═════ Gegeven tekst ═════

Preek op Zondag 18c in Werkhoven en Houten op 31 juli 2022
“Pas op en wacht u voor alle hebzucht, want geen enkele bezit kan uw leven veilig stellen” zegt Jezus tegen de menigte 1)
Lieve zusters en broeders, opvallend veel plaatsen in de Evangelies gaan over bezit. Vooral in die zin dat bezit in veel gevallen een probleem kan vormen voor mensen die veel bezitten, meer dan zij voor zichzelf nodig hebben om te kunnen leven als vrije, zelfstandige mensen.
Bezit kan het verlangen naar echt menselijk geluk in de weg staan. zolang we tenminste geluk niet verwarren met rijkdom en luxe. Verlangen naar geluk heeft te maken met een zinvol leven leiden, in vrede leven met jezelf en met anderen, iets voor anderen kunnen betekenen, een open oog hebben voor tekenen van Gods voorzienigheid waardoor je altijd vol hoop en vol vertrouwen bent.
Bezit kan dat verlangen naar geluk in de weg staan, bijvoorbeeld omdat je constant bezorgd bent om datgene wat je bezit te verliezen. Of het omgekeerd dat een mens door zijn bezit het gevoel heeft dat hij onaantastbaar en onafhankelijk is, zoals de graanboer uit de gelijkenis die zich op de borst slaat en zegt: “man, je hebt grote rijkdom voor vele jaren, rust nu uit, eet en drink en geniet ervan”. Dit is geen geluk, maar zelfvoldaanheid. Je kunt deze zelfvoldaanheid moeilijk gelijkstellen aan een zinvol en vruchtbaar leven. Bovendien kan een mensenleven ieder moment voorbij zijn door de dood. Waar blijf je dan met al je bezit. Eeuwenland was dit de schrale troost voor arme mensen, dat de dood geen onderscheid maakte tussen arm en rijk. Tegenwoordig kunnen we dat niet meer zo gemakkelijk zeggen, omdat aantoonbaar is dat mensen die leven in armoede, vaak korter leven door gebrek aan een gezonde leefomgeving, door verkeerde voeding, minder toegang tot de medische zorg. Om maar helemaal niet te spreken van mensen die leven in arme landen waar de gemiddelde leeftijd aanzienlijk lager ligt dan in rijke landen.

═════

• **Korte opgave 1**
Zet in de rijen hieronder de regels vanaf de regel met "You are a computer-use agent. Viewport: 530px" tot en met de regel met "Action: tap(799, 423)" om in een JSON-lijst van strings, met één string per regel en zonder lege regels.

═════ Verstrekte gegevens ═════

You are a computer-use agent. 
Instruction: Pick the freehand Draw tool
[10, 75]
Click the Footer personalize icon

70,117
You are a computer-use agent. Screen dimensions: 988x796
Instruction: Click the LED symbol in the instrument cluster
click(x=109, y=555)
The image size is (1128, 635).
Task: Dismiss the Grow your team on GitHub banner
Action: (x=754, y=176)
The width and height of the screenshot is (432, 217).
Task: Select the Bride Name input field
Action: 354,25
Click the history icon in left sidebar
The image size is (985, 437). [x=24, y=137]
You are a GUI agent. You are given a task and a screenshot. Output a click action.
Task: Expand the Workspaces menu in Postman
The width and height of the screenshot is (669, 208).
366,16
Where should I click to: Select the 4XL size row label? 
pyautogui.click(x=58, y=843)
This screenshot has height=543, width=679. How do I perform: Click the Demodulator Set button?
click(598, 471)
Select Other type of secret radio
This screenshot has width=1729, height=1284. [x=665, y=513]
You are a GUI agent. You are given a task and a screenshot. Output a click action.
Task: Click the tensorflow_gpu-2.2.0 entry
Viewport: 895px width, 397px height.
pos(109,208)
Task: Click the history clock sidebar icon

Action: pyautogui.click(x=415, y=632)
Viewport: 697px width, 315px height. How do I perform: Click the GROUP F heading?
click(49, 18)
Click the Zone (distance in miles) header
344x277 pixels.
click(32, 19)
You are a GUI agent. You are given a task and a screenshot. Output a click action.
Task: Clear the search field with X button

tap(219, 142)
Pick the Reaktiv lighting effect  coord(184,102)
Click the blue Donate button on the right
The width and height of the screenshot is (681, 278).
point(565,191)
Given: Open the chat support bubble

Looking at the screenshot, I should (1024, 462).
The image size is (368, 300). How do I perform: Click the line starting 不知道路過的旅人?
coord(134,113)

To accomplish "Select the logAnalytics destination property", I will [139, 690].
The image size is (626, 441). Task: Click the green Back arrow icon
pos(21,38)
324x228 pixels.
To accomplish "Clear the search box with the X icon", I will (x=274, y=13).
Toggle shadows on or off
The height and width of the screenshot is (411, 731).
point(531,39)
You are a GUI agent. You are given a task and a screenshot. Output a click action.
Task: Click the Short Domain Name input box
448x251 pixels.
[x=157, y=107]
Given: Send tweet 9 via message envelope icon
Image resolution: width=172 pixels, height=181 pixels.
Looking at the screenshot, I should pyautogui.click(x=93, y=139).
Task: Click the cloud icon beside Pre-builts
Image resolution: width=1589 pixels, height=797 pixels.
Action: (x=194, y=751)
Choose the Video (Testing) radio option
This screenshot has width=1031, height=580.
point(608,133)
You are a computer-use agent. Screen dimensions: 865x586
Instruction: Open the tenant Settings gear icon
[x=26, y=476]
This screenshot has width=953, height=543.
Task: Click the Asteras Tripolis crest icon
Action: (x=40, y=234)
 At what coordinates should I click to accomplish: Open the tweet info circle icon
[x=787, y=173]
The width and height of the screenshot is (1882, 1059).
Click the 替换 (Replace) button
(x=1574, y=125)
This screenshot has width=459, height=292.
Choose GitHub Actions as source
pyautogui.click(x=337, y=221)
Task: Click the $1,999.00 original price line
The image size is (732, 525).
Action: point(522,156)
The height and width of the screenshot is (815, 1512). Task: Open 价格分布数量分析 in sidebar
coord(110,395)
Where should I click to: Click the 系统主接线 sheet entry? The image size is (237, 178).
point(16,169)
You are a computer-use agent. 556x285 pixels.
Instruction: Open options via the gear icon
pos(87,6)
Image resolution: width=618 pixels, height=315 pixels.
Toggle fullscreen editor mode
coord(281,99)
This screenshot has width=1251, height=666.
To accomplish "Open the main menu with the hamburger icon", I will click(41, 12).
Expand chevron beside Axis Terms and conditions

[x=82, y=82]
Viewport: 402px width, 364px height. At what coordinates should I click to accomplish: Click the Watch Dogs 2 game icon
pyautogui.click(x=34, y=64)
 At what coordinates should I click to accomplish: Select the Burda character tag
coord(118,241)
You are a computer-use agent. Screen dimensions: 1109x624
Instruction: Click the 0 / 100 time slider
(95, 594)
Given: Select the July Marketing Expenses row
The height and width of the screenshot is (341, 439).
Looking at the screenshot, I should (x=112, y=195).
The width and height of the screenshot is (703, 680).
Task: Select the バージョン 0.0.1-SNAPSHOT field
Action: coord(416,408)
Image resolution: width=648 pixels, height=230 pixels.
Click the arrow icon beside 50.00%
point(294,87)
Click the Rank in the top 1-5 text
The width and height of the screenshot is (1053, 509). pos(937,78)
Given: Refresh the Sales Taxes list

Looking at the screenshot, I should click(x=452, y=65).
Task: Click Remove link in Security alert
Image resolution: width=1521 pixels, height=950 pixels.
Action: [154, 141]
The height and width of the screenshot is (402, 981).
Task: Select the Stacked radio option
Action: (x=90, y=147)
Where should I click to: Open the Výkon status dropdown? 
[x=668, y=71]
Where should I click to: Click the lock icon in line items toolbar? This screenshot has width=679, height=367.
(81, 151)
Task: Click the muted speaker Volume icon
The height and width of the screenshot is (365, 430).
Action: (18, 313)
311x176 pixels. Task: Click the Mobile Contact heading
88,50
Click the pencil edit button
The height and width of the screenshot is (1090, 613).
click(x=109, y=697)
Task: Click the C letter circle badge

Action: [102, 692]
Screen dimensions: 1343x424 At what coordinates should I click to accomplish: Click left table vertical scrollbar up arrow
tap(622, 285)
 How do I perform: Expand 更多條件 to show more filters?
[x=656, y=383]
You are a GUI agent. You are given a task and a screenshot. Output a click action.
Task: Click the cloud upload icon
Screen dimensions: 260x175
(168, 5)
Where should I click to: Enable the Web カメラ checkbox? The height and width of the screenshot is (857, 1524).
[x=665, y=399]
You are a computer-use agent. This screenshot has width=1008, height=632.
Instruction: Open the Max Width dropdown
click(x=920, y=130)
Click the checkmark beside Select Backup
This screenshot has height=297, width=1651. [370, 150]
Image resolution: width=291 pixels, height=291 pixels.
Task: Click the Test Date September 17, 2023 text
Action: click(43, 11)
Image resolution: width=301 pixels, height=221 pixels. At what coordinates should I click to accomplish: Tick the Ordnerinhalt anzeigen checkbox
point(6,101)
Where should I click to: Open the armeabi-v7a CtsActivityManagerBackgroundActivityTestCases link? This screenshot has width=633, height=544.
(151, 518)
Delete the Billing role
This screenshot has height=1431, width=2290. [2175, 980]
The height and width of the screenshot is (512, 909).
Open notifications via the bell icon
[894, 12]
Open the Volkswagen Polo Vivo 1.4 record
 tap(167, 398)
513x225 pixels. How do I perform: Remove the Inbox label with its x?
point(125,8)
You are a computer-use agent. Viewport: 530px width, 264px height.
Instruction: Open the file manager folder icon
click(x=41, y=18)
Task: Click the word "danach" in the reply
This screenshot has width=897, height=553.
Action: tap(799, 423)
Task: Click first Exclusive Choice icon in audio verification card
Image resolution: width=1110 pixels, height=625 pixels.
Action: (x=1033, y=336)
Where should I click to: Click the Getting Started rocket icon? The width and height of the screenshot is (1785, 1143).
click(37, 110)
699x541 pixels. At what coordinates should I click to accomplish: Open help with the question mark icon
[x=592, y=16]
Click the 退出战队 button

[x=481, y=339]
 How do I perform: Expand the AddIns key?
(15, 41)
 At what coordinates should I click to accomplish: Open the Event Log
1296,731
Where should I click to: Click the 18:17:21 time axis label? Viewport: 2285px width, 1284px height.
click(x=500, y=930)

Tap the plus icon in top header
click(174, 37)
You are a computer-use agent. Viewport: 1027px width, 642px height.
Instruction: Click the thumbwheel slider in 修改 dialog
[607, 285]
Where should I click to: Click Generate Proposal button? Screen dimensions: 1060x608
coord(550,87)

═════

• **Korte opgave 2**
Waardoor leven mensen in armoede volgens de preek vaak korter?

• **Volledig antwoord 1**
[
  "You are a computer-use agent. Viewport: 530px width, 264px height.",
  "Instruction: Open the file manager folder icon",
  "click(x=41, y=18)",
  "Task: Click the word \"danach\" in the reply",
  "This screenshot has width=897, height=553.",
  "Action: tap(799, 423)"
]

• **Volledig antwoord 2**
Door gebrek aan een gezonde leefomgeving, door verkeerde voeding en door minder toegang tot de medische zorg.